Question: How would you change lessons on Social Skills?

I think there needs to be disruption to the special education world. For one there are too many women of a certain age and background. With that said, there is HORRIBLE leadership in this group. If you need a reminder, these people have effectively put scare tactics on my group of people of what I CAN’T DO. Remember, these are the same groups of people who get after the PDD groups on focusing on the negative. And of course, they never stop harping on strict social skills because we have to be 100% accurate and never make 1 mistake.
So with that said, I’m going to ask:

  • How would you change the same ol’, same ol’ practice of teaching the autistic/PDD groups on social skills?
  • Would you include the “normal” groups to act as the “equal opportunity offender”?
  • Would you teach on how to “humanize” the PDD groups, instead of focusing on turning them into goddamned robots?
  • Would you focus on the “grey” issues or attempt to teach “black and white” standards?
  • Is there a “social standard” and if so, why in the hell is there not a “manual” that most autistic people would looovveee to have and read?
  • Would you abolish the “sexual harassment” lessons in the high school age?
  • And would you be willing to treat everyone as different groups of people and not attempt to paint everyone with a broad brush?
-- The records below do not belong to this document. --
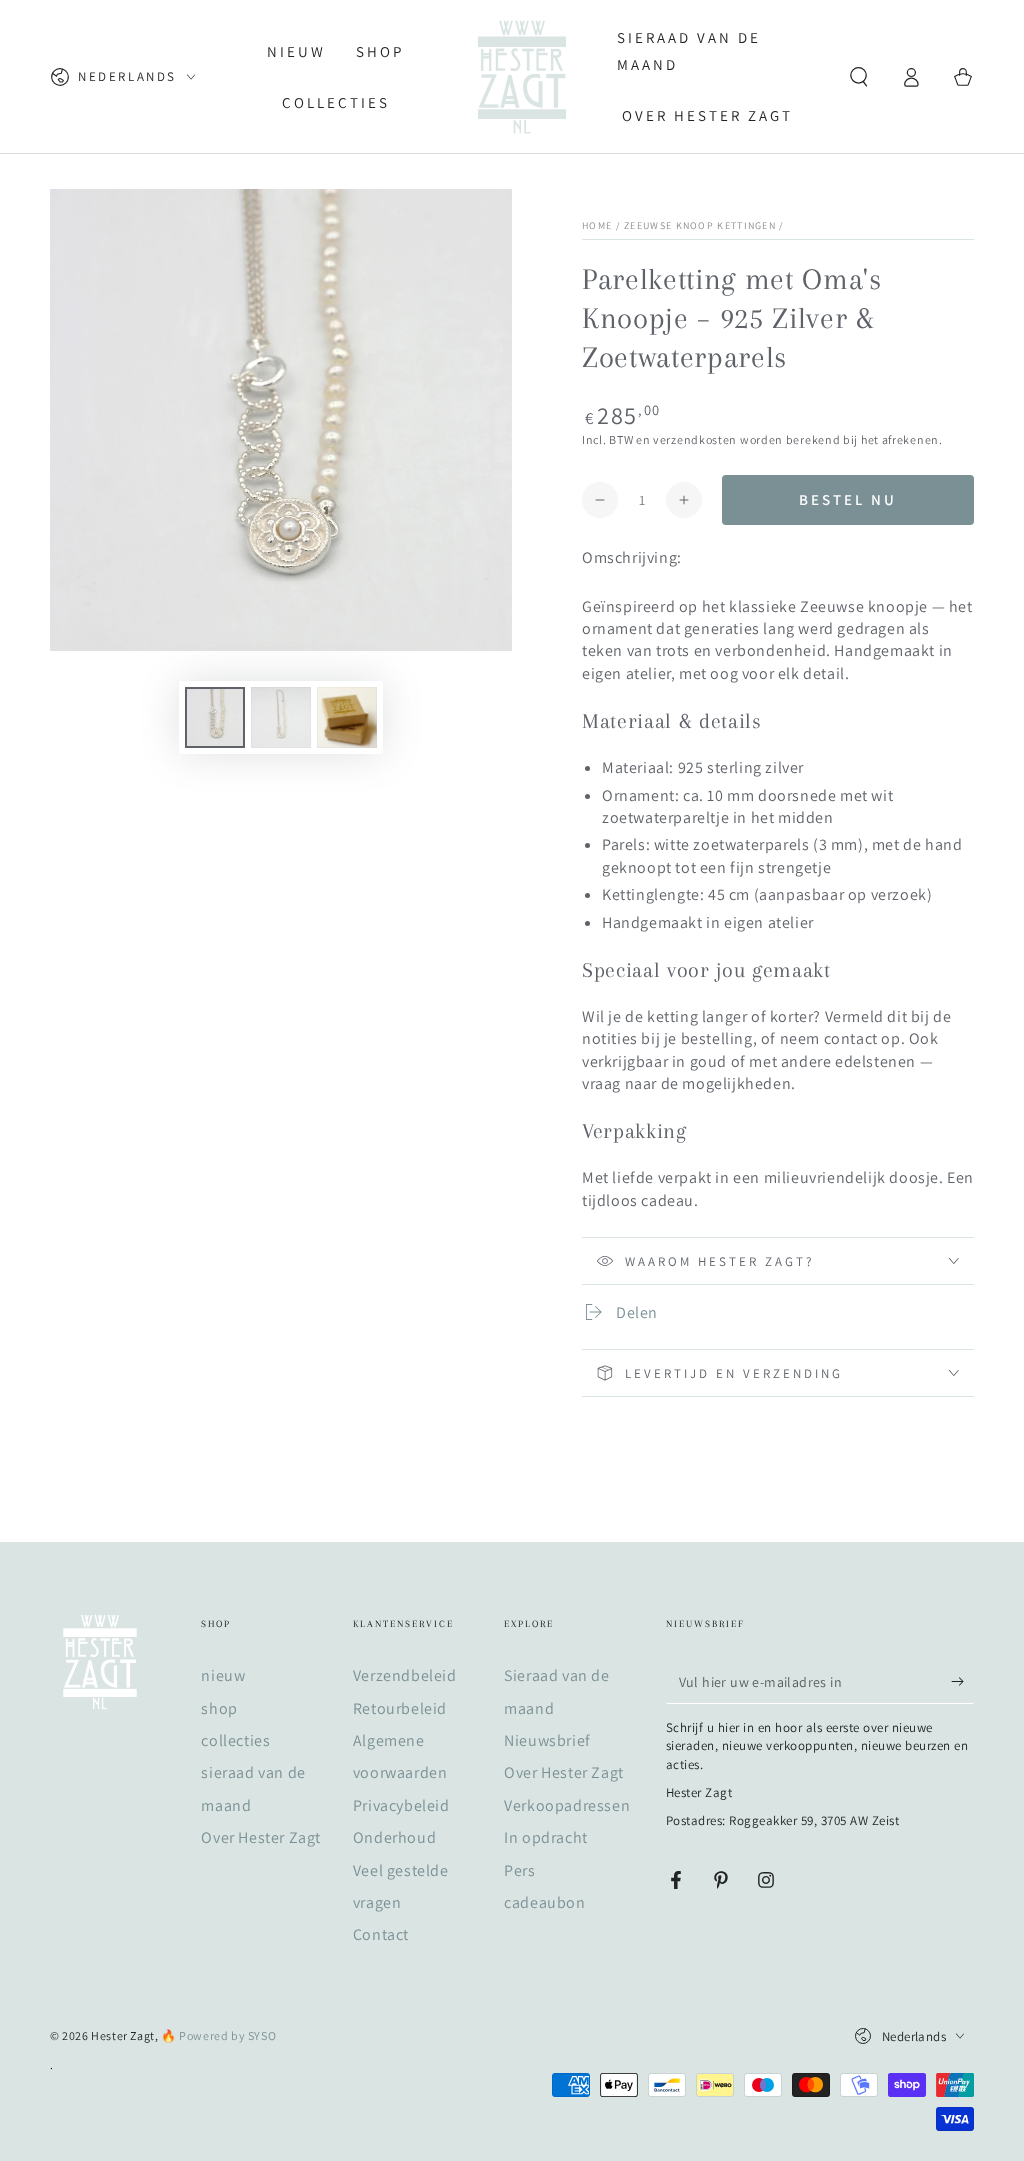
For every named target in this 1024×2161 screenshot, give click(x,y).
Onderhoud (394, 1837)
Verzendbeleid (405, 1675)
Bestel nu (848, 499)
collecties (235, 1740)
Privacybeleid (401, 1805)
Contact (381, 1934)
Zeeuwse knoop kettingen (700, 225)
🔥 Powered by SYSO (218, 2035)
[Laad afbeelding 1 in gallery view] (215, 717)
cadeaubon (544, 1902)
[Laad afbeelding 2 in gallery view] (281, 717)
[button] (859, 77)
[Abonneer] (962, 1681)
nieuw (223, 1675)
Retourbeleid (400, 1708)
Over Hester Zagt (261, 1837)
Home (597, 225)
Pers (519, 1870)
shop (219, 1708)
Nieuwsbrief (547, 1740)
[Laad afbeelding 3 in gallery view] (347, 717)
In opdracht (546, 1837)
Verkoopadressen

I know there is a lot of questions, I am just putting it out there because I am sick and tired of motherly women controlling the special education hackerama and not only screwing up these vulnerable citizens; but not only that to ask Uncle Sam to pick up the tab for unnecessary pain and trauma and leaving the adult services programs to reprogram these people of how the “real world” doesn’t work like how Room 112 was teaching for most of their high school years (and I am including the younger ed classes as well.)

The best way to socially network…

is to click on log out
 
This screengrab of the logout link on Facebook was taken a few years ago (I thought I had one with the cursor pointing to it) after noticing my alleged “friends” really wasn’t paying attention to me but their other “friends”. They could’ve cared less about my stuff I put up and engaging more but I ether wasn’t good enough or I might not have the best packet-based presence as opposed to the offline presence.

Networking

A definition from a dictionary website defines networking as: “a supportive system of sharing information and services among individuals and groups having a common interest”
So how is someone with such small network supposed to “network”? And how is he supposed to meet new people, especially if he doesn’t want to be in his peer groups? And where in the hell is he suppose to start, since he keeps hearing the “can’t dos” over the “CAN dos”
Hell, let me be so old fashioned: giving a business card to some stranger in hopes to ether “network” or strike up an offsite conversation is almost the same cause-and-effect as befriending a stranger on Facebook. How can someone get ahead in life if he keeps getting road blocks?
Oh then just get a job.
Sure, yeah I could get a job through a work program, but even that where do I draw the line of when to or when or not to network. How am I supposed to engage in a conversation with a common interest?
There are so many “social” road blocks for someone like me to try to get his social life better, but because I can come off as awkward and I was “labeled” as someone with social skills issues, this vicious circle keeps going round and around because I have to question every thing like “is this someone that I know close?” “Should I give my card to them?” “How well did I know this kid in school”, etc., etc. and etc.
This blog exists because a few little social quirks have caused someone like me to become a huge iceberg for the wrong reasons.